The solution was the “three-legged stool”: three inseparable elements that would form the framework for reform. In exchange for accepting customers with preexisting conditions—the first leg—insurers would get the second leg, the individual mandate that required everyone to buy insurance. The mandate was their main demand, since it guaranteed an immense expansion of their declining customer base. Obama had vocally opposed the mandate during his campaign, but reversed his position in office to accommodate healthcare interests. The third leg of the stool involved government subsidies to the poor, which would ensure that insurers and providers could collect from their new low-income patients. The mandate, combined with government subsidies, would deliver a huge infusion of profits into the insurance industry, especially since consumers were not given the option of a strong public insurance program. This framework had long circulated in right-wing and business circles, where its regressive nature won many adherents. It resembled a Heritage Foundation proposal from 1989 and an earlier Nixon administration plan. In 2006, Governor Mitt Romney of Massachusetts had signed something very similar, with much business support. It was also the essence of the health insurers’ own December 2008 proposal.53
The embrace of the three-legged stool and the simultaneous rejection of serious cost containment measures meant that rising healthcare costs would continue to be borne mostly by workers and patients, in the form of rising premiums, copays, and deductibles. Although the final ACA legislation included some small tax increases on the wealthy, many of its funding provisions were regressive, in that they targeted the working class. The healthy would subsidize the sick via the individual mandate, rather than the rich or corporations subsidizing the sick. Employer-based insurance would also be taxed, a measure that targeted unionized workforces with decent health plans.54 The offloading of costs in this way helped to minimize the tensions over healthcare within the corporate elite. Disruptive mass movements might have reduced elites’ power to offload costs onto those below, but mass protest was minimal.

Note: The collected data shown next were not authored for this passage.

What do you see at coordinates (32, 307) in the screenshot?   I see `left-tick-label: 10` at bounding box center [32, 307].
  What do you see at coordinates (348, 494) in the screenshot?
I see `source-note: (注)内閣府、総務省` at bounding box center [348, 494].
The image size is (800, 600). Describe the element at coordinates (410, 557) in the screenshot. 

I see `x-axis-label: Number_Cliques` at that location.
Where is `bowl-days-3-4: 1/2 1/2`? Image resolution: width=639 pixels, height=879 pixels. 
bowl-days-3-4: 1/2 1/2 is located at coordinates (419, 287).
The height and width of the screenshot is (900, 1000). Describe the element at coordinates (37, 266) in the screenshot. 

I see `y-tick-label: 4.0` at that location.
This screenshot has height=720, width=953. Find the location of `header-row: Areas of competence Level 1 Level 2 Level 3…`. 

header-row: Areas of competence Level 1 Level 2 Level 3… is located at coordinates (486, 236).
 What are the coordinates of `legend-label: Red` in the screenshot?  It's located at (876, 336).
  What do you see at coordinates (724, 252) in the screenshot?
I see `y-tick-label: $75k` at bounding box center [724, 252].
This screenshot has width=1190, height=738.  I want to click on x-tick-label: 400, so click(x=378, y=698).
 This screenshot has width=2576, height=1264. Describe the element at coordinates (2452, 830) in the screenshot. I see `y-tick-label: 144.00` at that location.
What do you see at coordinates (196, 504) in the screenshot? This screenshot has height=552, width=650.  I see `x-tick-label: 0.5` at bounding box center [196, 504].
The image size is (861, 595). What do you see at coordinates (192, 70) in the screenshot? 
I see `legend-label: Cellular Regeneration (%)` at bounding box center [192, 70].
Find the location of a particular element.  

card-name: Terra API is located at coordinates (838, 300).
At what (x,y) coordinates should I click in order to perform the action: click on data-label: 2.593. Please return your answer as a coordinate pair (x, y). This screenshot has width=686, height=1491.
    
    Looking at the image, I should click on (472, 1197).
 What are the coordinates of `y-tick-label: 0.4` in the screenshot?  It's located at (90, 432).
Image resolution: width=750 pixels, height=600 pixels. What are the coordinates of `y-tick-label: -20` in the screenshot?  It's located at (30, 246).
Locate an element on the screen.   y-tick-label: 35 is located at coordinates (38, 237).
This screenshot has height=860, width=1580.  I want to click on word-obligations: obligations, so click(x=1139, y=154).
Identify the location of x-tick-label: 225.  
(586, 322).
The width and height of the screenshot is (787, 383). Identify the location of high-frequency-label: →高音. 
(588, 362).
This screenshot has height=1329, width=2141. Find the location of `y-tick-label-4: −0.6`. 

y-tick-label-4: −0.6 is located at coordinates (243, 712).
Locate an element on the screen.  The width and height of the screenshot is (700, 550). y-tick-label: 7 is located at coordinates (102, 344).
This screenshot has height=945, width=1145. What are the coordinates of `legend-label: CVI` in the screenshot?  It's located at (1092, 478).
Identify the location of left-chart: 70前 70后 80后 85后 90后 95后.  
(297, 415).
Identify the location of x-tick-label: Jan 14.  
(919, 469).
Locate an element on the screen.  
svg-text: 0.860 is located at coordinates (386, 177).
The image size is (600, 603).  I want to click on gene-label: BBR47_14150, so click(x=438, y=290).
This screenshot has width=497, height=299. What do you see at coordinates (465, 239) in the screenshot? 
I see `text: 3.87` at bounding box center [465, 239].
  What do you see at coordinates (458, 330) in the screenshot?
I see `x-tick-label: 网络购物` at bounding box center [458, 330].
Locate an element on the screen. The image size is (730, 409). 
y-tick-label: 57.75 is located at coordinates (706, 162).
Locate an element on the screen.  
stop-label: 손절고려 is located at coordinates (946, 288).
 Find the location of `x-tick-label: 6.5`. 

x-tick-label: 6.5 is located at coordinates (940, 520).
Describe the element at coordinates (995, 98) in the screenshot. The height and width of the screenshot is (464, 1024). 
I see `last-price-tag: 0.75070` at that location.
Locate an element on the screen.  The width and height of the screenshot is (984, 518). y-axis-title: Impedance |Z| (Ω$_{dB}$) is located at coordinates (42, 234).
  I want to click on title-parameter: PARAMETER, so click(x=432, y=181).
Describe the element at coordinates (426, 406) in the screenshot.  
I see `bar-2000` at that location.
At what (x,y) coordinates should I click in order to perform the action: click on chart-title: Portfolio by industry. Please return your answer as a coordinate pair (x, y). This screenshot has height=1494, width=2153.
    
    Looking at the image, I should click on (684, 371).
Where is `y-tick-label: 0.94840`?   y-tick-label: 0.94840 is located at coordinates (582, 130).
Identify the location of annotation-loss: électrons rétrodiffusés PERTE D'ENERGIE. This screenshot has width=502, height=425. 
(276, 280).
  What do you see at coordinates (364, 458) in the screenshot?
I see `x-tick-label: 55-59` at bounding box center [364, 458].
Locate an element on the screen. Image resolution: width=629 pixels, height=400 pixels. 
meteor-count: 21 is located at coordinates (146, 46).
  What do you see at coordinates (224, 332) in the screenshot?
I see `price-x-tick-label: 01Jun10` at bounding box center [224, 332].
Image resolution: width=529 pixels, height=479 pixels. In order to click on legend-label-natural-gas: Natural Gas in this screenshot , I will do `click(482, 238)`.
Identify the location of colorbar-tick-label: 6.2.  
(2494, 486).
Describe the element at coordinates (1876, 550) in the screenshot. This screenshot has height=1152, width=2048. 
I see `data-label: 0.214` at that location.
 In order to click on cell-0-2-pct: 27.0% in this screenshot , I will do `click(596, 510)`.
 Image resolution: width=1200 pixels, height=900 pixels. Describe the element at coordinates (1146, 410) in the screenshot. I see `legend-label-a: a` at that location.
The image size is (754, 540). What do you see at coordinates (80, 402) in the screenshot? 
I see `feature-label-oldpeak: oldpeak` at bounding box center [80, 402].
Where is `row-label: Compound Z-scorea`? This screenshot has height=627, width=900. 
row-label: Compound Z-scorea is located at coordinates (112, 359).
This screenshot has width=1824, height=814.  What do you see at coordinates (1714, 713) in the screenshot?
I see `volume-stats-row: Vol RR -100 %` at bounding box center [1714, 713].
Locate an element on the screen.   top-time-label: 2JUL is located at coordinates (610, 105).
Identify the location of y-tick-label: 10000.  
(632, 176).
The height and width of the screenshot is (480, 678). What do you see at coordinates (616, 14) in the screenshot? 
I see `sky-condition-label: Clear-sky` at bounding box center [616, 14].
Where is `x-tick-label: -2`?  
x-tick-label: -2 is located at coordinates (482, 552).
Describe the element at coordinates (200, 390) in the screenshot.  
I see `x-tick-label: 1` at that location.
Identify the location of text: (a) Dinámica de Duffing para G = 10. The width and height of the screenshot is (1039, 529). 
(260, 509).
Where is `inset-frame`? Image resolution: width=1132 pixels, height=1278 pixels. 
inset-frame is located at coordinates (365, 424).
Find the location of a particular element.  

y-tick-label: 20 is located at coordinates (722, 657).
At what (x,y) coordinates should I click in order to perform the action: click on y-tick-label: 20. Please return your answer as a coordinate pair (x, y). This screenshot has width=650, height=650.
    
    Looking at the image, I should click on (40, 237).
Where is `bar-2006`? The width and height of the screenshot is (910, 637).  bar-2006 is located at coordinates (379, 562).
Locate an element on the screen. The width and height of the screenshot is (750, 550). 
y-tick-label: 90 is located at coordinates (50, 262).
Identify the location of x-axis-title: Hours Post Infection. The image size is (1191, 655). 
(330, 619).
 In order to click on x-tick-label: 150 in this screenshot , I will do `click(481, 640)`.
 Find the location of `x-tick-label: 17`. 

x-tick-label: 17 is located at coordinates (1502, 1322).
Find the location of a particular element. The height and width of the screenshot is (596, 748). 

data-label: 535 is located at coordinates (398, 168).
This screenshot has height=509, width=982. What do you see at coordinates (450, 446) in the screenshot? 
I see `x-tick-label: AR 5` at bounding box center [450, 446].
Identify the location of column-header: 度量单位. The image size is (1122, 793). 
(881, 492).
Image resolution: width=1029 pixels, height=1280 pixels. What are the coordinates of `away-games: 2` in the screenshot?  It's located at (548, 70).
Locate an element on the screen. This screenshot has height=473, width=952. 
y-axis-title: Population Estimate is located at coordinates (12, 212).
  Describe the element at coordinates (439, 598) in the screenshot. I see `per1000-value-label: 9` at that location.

At no time did the administration or Congress challenge the underlying premise of corporate control over healthcare. The ironclad commitment to this pro-corporate framework derived not only from health industry donations and lobbying, but also from the structural position of health firms within the economy. The sector accounted for 18 percent of GDP and was the nation’s leading employer.
This concentration of capital and technology within the sector further enhanced the structural power of the leading firms. That power could be exercised in several ways, including through disinvestment from key markets and through price hikes, which would become visible weapons of the insurers following the ACA’s implementation. In early 2010, the Democratic Speaker of the House, Nancy Pelosi, implicitly acknowledged this power. She stressed the need to compensate insurers for accepting people with preexisting conditions by offering them the individual mandate and government subsidies to the poor. “‘Otherwise, you have no leverage with the insurance companies’ and they would likely increase rates,” she told the press.55 Few in Washington questioned this premise. Ensuring the high profits of the private health industries was imperative, given that policymakers had ruled out public alternatives. The system would thus be reformed, but its central premises of private control and private profit would remain intact.
All of these crucial decisions were made prior to the introduction of the legislation in Congress, during the pre-legislative stage of backroom discussions among “stakeholders.” By the time formal debate on the healthcare bills began, the Obama administration and Congress had already adopted a framework that excluded progressive options from consideration and accommodated most of the divergent interests among businesses. As a result, costs would continue rising, and tens of thousands would still die each year for lack of coverage.
Financial Reform: Keeping Profits Strong
What of the next major legislative triumph of the Obama era, financial reform? The 2008 Wall Street crash left no doubt about the need for greater regulation. Public opinion was both united and intense in its condemnation of Wall Street’s reckless and often illegal behavior. Obama’s electoral victory just after the crash was due in part to his call for stricter regulation. At first glance, then, the reform process that began in early 2009 might seem to have been driven by an overwhelming surge of public sentiment.
However, the story is again not so simple. The 2008 crisis, and the destruction of capital that it involved, set off alarm bells within the corporate world that had not been heard in decades. Beginning soon after the 2008 crash, the business press, and especially the financial press, began calling for government action to protect the system from future crises. These voices advocated significant new regulations on the financial sector. Columns in the business press condemned “Wall Street’s economic crimes against humanity” and the “mass financial destruction” wrought by the derivatives industry.56 Editors called variously for specific reforms and for a total “overhaul” of Wall Street.57 Leading investors and hedge-fund managers called for more regulation. Even the billionaire and deregulatory crusader Carl Icahn (later hired by the Trump administration) advocated reforms that would “make corporate boards and managers more accountable to shareholders.”58 While some of these statements were surely motivated by PR concerns and a desire to “fend off” undesirable reforms,59 they were also self-serving in a more straightforward sense: they highlighted the widespread business interest in checking the most parasitic behaviors of high finance—parasitism that victimized other businesses and wealthy investors as well as the public. The main thrust of these calls for reform focused on increased oversight of large financial institutions and stricter rules on how much capital banks needed to retain as a cushion against crisis (the “capital ratio”). Both aspects would be central to the White House’s June 2009 white paper and the bills that became the Dodd-Frank Act signed in July 2010.